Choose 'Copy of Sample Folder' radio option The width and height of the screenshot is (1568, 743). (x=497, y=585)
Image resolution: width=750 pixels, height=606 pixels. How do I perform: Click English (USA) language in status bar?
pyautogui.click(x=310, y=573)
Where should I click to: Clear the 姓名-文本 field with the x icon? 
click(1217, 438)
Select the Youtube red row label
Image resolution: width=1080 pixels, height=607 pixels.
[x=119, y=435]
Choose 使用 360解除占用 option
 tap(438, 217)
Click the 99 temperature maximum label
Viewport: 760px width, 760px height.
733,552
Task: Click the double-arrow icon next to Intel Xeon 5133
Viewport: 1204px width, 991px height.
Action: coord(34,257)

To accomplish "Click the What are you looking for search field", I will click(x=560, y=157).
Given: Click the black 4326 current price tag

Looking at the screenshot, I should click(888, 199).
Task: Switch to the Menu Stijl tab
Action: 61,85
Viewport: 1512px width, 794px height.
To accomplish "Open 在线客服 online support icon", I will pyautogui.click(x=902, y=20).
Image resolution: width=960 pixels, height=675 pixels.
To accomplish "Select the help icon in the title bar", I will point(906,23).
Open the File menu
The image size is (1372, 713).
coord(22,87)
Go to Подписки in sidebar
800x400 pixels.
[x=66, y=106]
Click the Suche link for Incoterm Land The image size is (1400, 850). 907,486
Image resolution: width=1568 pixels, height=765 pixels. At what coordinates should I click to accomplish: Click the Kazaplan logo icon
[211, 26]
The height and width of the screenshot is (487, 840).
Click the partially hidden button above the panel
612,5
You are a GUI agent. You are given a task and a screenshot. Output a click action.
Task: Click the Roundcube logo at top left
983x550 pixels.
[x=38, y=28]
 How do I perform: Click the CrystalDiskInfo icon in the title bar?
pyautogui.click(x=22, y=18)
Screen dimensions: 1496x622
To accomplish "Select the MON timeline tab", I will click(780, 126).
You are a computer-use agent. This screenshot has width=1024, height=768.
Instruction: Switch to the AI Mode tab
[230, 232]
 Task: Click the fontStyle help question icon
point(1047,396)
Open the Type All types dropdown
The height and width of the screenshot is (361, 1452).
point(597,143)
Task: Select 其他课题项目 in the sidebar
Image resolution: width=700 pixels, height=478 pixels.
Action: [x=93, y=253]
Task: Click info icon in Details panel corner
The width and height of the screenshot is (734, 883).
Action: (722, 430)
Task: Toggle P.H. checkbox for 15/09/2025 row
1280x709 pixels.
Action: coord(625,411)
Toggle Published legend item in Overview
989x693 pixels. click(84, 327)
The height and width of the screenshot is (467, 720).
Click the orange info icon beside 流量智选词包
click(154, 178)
------------------------------------------------------------------------
- [WHAT THE TASK REQUIRES] Which lines of the data include the string "agent"? Copy each of them.

- [ANSWER BOX]
You are a GUI agent. You are given a task and a screenshot. Output a click action.
You are a computer-use agent. This screenshot has width=1024, height=768.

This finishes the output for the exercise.